I would like to have a better understanding of how Convox setups a rack with regards to ECS task placement strategies…

Specifically, I think I understand that ECS decides where to place a new task based on various variables (e.g., memory reservation, CPU, whether Fargate is used or not, service scheduling strategy, task placement strategy, etc.), however we’re having hard time figuring out how convox sets the whole cluster.

@ddollar I would appreciate if you could enlighten here a little bit please.

Reading https://github.com/convox/rack/blob/dc44e3787c08af9cfcd2811ddaeaa769651bfef7/provider/aws/formation/service.json.tmpl#L390-L410 the following questions come to mind:

  • What is an “Agent” and how to tell if it’s enabled or not?
  • If the agent is enabled, what does the DAEMON scheduling strategy supposed to do?
  • If the agent is NOT enabled, then how will ECS behave while placing tasks in EC2 instances?

I hope I am asking the right/good questions here, but the gist of what I am trying to understand is this: when I scale an app’s count/cpu/memory I would like to have a pretty good understanding (within reason) of how my rack will handle the scale operation, considering all other apps that are running on the same rack + taking into account scheduled tasks that may be running, etc.

I ended up in this rabbit whole, because recently we’ve been getting some inconsistent command=<...> result=failure reason=RESOURCE:MEMORY errors on some scheduled tasks that weren’t being placed, although apparently there were EC2 instances still some available memory to them, we believe…

Thanks!

/cc: @stefano

An agent is simply a task that must be deployed on every EC2 instance of the cluster (agent: true in convox.yml – https://docs.convox.com/application/convox-yml).
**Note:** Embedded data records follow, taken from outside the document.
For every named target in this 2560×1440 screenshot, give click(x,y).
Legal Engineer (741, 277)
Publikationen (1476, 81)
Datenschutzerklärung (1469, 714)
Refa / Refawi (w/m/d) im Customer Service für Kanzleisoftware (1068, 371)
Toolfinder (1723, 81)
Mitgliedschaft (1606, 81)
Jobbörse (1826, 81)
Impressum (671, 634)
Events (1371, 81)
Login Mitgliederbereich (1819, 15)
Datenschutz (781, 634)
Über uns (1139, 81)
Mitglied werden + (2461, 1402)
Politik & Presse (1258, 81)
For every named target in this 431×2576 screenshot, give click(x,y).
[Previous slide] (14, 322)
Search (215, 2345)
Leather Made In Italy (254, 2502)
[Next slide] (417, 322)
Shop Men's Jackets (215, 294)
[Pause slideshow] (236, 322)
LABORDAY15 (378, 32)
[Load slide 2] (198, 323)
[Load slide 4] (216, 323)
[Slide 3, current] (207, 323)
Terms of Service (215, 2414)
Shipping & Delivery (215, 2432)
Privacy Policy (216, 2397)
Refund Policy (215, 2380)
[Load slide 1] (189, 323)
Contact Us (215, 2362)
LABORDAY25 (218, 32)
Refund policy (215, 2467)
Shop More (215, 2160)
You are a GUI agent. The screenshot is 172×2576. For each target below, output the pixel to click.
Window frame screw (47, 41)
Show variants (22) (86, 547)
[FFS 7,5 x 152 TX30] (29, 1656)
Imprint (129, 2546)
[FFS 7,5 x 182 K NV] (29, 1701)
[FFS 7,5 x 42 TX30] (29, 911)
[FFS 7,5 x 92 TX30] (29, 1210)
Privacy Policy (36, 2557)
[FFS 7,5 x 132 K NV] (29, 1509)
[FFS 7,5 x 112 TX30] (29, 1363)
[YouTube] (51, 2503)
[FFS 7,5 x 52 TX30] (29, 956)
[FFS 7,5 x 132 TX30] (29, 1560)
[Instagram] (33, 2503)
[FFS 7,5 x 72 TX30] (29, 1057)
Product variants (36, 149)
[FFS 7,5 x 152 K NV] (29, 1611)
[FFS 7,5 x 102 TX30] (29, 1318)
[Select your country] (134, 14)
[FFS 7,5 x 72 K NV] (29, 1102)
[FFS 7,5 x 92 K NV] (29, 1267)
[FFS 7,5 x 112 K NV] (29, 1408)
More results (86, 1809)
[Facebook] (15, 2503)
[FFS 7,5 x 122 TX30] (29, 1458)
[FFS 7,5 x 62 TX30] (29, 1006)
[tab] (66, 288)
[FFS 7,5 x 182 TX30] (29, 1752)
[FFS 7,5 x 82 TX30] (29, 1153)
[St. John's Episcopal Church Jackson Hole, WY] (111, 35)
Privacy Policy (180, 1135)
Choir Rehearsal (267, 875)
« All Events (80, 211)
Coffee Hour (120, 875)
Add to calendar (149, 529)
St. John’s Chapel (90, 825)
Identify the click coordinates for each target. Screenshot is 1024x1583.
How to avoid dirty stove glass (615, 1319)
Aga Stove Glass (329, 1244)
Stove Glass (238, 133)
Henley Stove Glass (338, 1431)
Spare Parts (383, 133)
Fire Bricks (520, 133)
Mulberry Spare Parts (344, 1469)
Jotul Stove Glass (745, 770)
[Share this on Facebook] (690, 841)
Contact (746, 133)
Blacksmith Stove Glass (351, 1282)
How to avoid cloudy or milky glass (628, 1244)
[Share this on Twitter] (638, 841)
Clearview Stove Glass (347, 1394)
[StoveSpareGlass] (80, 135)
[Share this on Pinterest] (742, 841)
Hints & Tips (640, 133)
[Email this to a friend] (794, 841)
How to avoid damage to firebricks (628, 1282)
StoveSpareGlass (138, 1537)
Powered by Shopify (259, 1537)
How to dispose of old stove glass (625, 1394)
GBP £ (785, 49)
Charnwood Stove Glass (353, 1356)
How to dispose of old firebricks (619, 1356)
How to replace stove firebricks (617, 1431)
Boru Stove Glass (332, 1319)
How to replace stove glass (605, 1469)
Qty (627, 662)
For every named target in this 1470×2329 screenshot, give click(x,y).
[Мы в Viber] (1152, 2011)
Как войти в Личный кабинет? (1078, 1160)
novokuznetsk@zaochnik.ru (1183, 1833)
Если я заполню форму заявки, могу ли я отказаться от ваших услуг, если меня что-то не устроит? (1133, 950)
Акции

The DAEMON strategy instructs ECS to always place one task for that service on each EC2 instance.

For non-agent services, the placement strategies dictate that the tasks should first be spread across AZs, then – within a single AZ – they will be spread across instances.

If a task cannot be placed according to those constraints due to insufficient memory or CPU, then you will get the error messages you mentioned.

At least that’s how I understand it.

@crohr I appreciate you taking time to answer. Thank you! :pray:

That pretty much confirms what I was understanding by looking at the CloudFormation template generated by convox.